PS: It looks like MVTools for VapourSynth is available solely as source code. That leaves me out. Too bad.

poisondeathray
1st May 2021, 22:23
I have difficulty putting concepts together because developers tend to not provide full, formal documentation. For example, here: https://github.com/mysteryx93/FrameRateConverter, Etienne Charland documents the work he's done: FrameRateConverter(), InterpolateDoubles(), StripeMask() (which I'm especially interested in), ConvertFpsLimit(), and ConditionalFilterMT(), but he doesn't indicate which of them return a value (or object, like an intermediate 'clip') so implementing his functions is somewhat mysterious to me (and I haven't figured out how to contact Etienne through github).


Your difficulty probably has more to do with being new to avisynth.
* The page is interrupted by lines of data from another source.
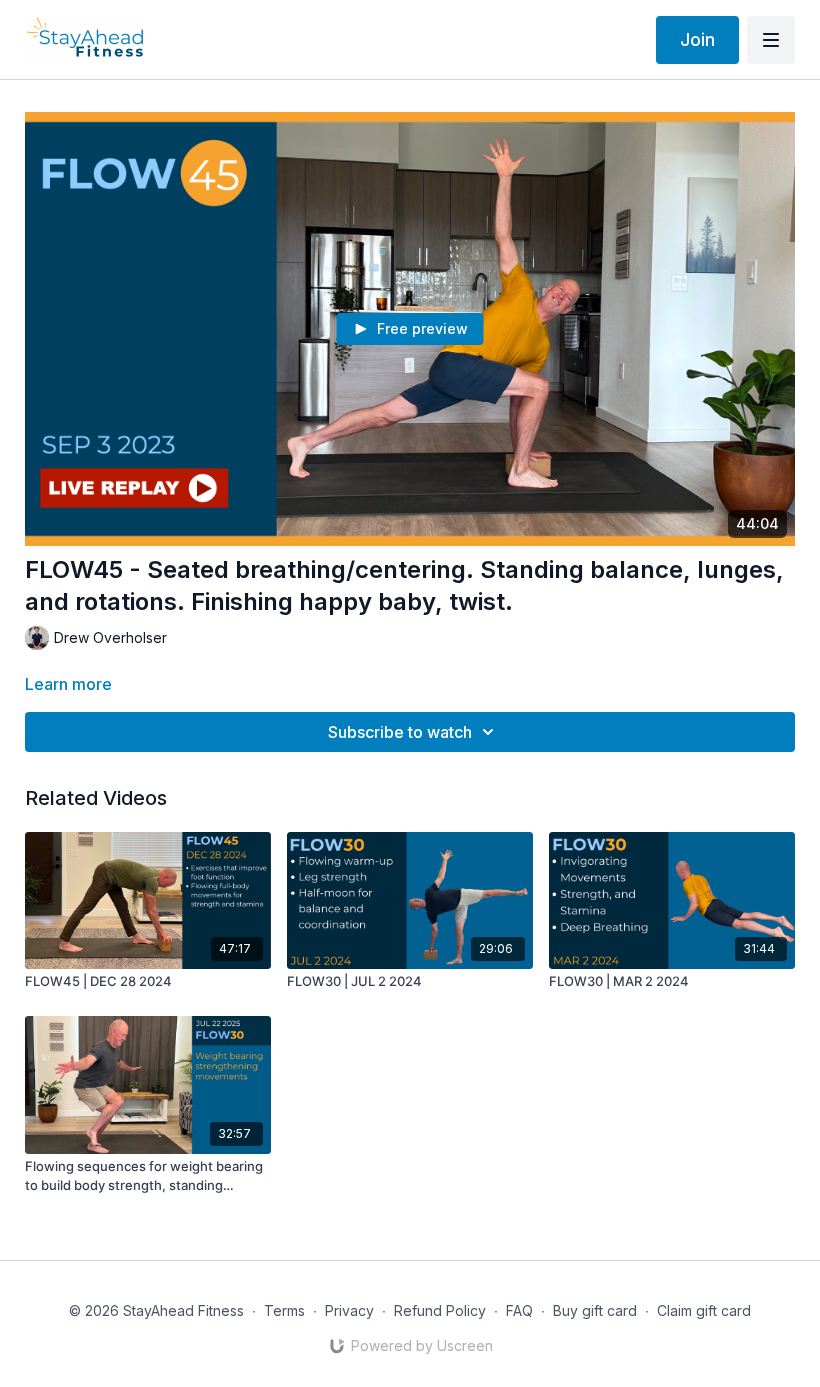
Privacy (349, 1310)
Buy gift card (595, 1310)
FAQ (519, 1310)
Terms (284, 1310)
The documentation is clear if the reader has some general familiarity with avisynth. The plugin author should not document basic concepts, otherwise each plugin would have 364 pages or redundant info


All of them return video such as "clip", but you can assign any name if you like , such as "mask1", or "myclip2", or "originalsource" - if it helps you organize things better

StripeMask() returns a mask. It says it "builds a mask".

There is an assumption made that the user is familiar with basic avisynth, video, masks, and compositing . A mask is a white / black video that define areas of inclusion, exclusion. It's the same concept as an "alpha channel" in video. If there are no shades of "grey" , it's referred to as a "binary mask".

InterpolateDoubles() - "Replace double frames with interpolated frames using FrameRateConverter" . If duplicates are detected , based on the threshold setting, it replaces the 2nd intermediate. e.g. if you had A,B,B,C,D... and B met the threshold value setting for similarity, it would return A,B, (B/C), C, D . Otherwise, it woudl return the original if no duplicate is detected

ConditionalFilterMT() is similar to ConditionalFilter, but optimized for threading. It's like an IF/THEN statement. It analyzes a video "A", and returns video "B" if the specified condition is met, otherwise video "C".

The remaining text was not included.